■ Item coordinate data ■
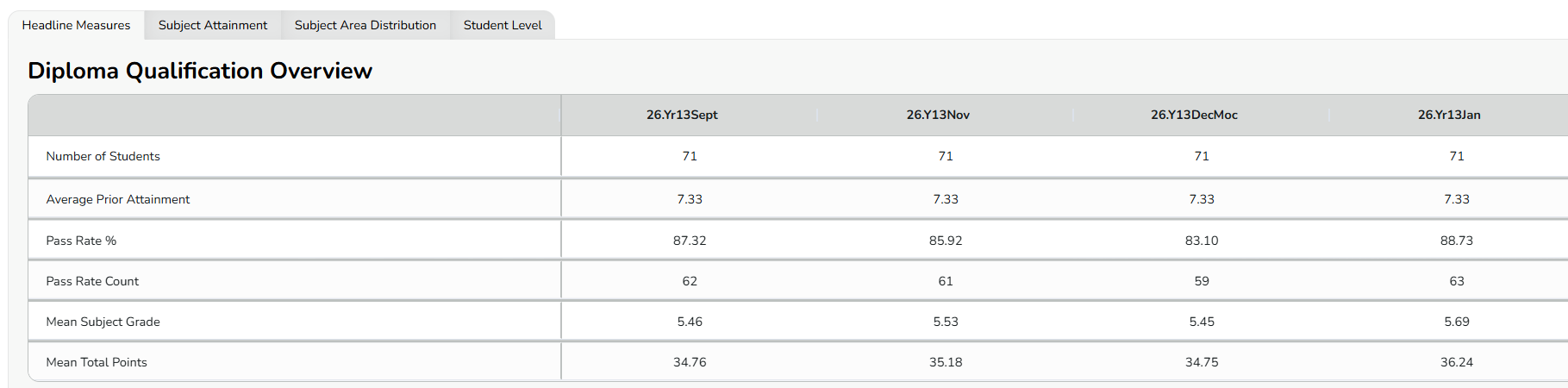Click the Diploma Qualification Overview heading
This screenshot has width=1568, height=388.
(200, 71)
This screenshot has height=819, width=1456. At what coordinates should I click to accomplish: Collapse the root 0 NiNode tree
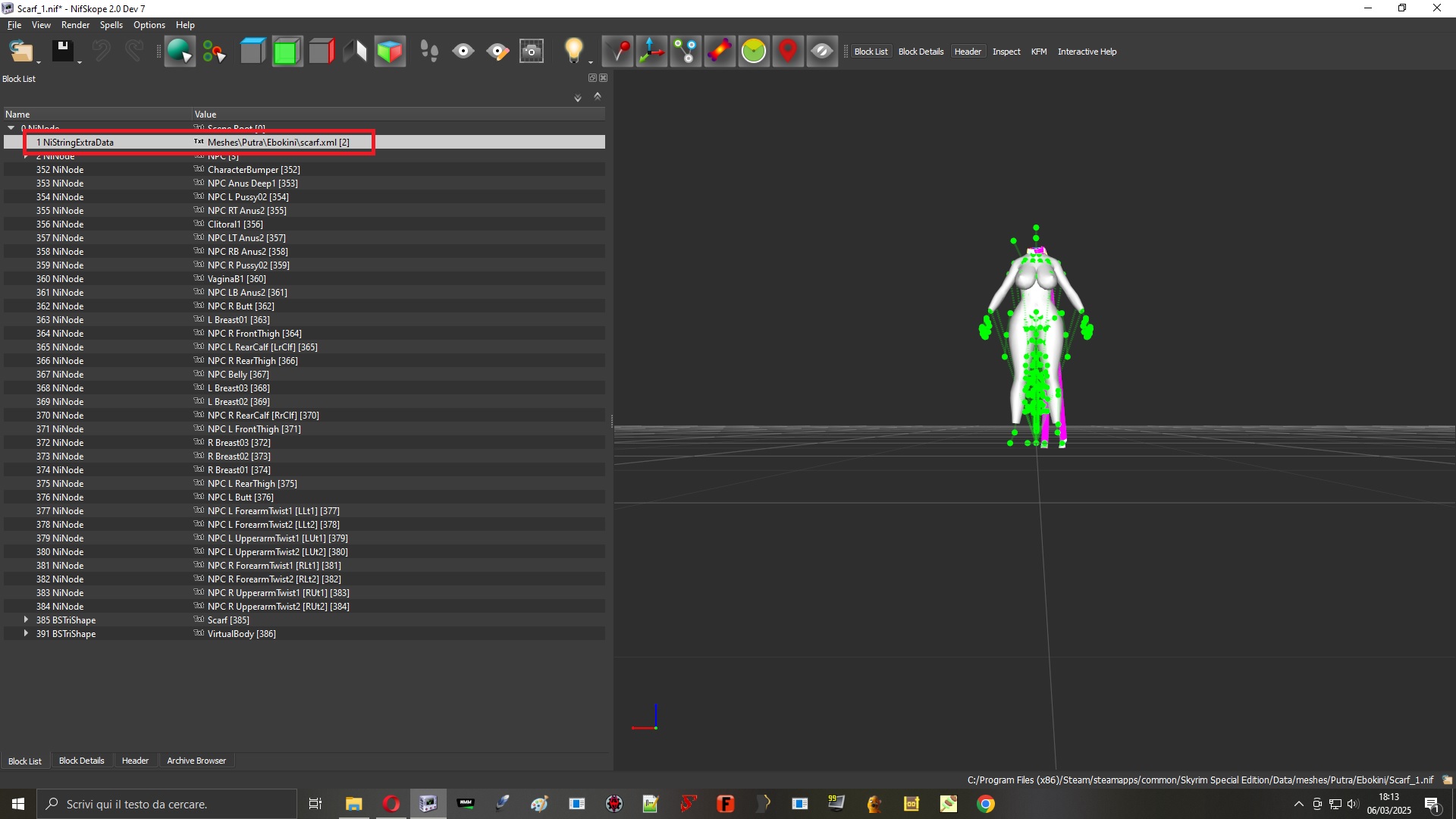(x=11, y=128)
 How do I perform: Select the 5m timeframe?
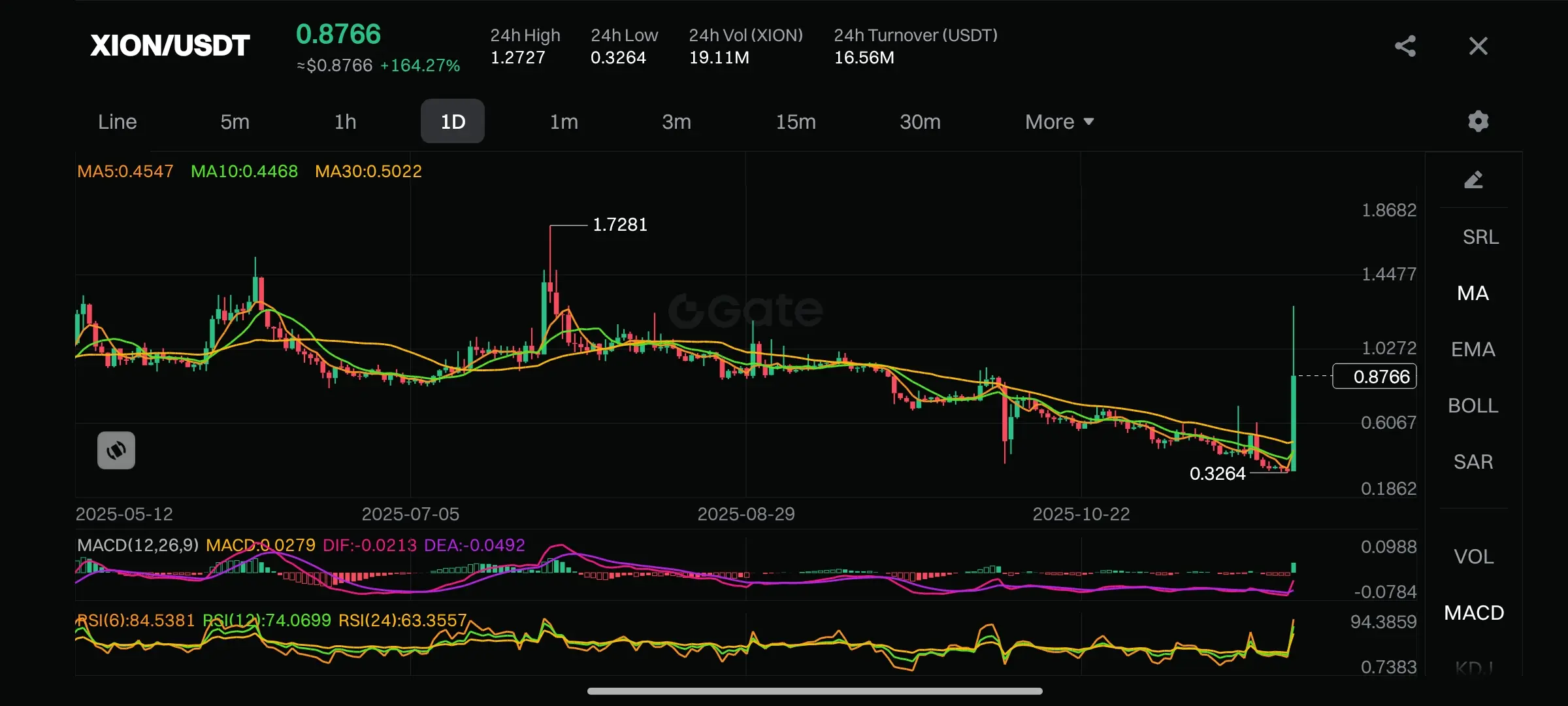(235, 122)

■ Your goal ■
Arrange every line of the rows above as a Markdown table with the columns No. and Text, numbering the lines and skipping any blank ones. Leave the pictures out.

■ Response to the task ■
| No. | Text |
|---|---|
| 1 | Click the Diploma Qualification Overview heading |
| 2 | This screenshot has width=1568, height=388. |
| 3 | (200, 71) |
| 4 | This screenshot has height=819, width=1456. At what coordinates should I click to accomplish: Collapse the root 0 NiNode tree |
| 5 | (x=11, y=128) |
| 6 |  How do I perform: Select the 5m timeframe? |
| 7 | (235, 122) |